= Votre tâche =
Traduisez en anglais, s'il vous plaît, cette phrase de l'extrait sur l'hommage à Ruben Um Nyobé : « Cette branche armée a été fondée au village Kaa à Baham. »

= Extrait du texte =
HOMMAGE A
RUBEN UM NYOBE.
De la nécessité de passer d’une mémoire conflictuelle à une mémoire
consensuelle.
Dans le cadre de la commémoration de l’assassinat de Ruben Um
Nyobé, Chef de la résistance camerounaise à l’oppression coloniale, l’UPC
« âme immortelle » du peuple camerounais a organisé une semaine des
martyrs qui s’est achevée le 13 septembre 2015 par deux activités en
salle ; un spectacle et une conférence, dans la salle de conférences de la
CAPLAMI à Bafoussam.
Le spectacle mis en scène par Kouam Tawa et joué par le comédien
Armstrong de la compagnie Feugham portait sur une pièce intitulée « Je
n’aime pas l’Afrique », écrit par Albert Béville, d’origine guadeloupéenne,
plus connu sous le nom de Paul Niger, lequel était un ancien administrateur de
colonies en Afrique, membre fondateur de la maison d’édition Présence Africaine
et membre du parti RDA.
Le panel de la conférence dont le modérateur était Charly Gabriel
Mbock, était composé des universitaires suivants :
·
Jacob Tatsita, Historien, auteur avec Thomas Deltombe du
volumineux ouvrage Kamerun, une guerre oubliée
·
Faustin Kenne, Historien
·
Mathias Eric Owona Nguini Professeur de Sciences Politiques
·
Sindjoun Pokam, Philosophe et Polémologue
Jacob Tatsita a parlé de quelques combattants qu’il a appelés les oubliés
de l’Histoire. Il a commencé par Fogang Viali qui était l’un des fondateurs de
la branche de l’Ouest du CNO, bras armé de l’UPC dont le but était le boycott
actif des élections de 1956. Cette branche armée a été fondée au village Kaa à
Baham. L’administration coloniale informée, a bloqué la troupe de choc mise sur
pied à cet effet au niveau du fleuve Nkam. Il a ensuite parlé de Nzofou Ahmed
agent de police et membre de l’Union des syndicats confédérés du Cameroun (USCC)
dont Um Nyobé était le Secrétaire Général. Ce policier syndicaliste avait été radié
de la police à la suite de la grève de 1945 ; il est devenu membre du
Kumze qui a signé une alliance avec l’UPC en 1948. Seulement cette société qui
comprenait les chefs traditionnels et qui était présidée par Djoumessi Mathias,
Chef Foreké s’est retrouvé en butte à la désapprobation et aux pressions subséquentes
de l’administration pour casser cette alliance. Ce qui est effectivement arrivé
avec l’annonce de la démission de l’UPC de Nzofou en 1950 et de Djoumessi
Mathias en 1951. Nzofou sera repris dans la police et affecté au Nord, puis à
l’Est. Seulement l’annonce de sa démission de l’UPC s’est avérée être trompeuse
puisqu’il a continué à militer dans l’UPC en créant de nouvelles bases dans les
villes où il était affecté. Il a finalement demandé et obtenu d’être ramené à
l’Ouest où il est resté très actif dans l’UPC. Le troisième personnage dont a
parlé Jacob Tatsita s’appelait Markus Mondi, planteur dans la région du Mungo
et originaire de Babadjou. Il a créé le comité de base de Babadjou en
1955 ; il est finalement arrêté en 1959.

= Liste des données =
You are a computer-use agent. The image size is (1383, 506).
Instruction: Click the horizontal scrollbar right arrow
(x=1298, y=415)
---
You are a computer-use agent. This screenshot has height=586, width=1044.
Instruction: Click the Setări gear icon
==
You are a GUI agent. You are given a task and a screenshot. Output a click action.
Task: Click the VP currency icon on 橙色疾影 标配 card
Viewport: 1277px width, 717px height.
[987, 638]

= Résultat attendu =
This armed branch was founded in the village of Kaa in Baham.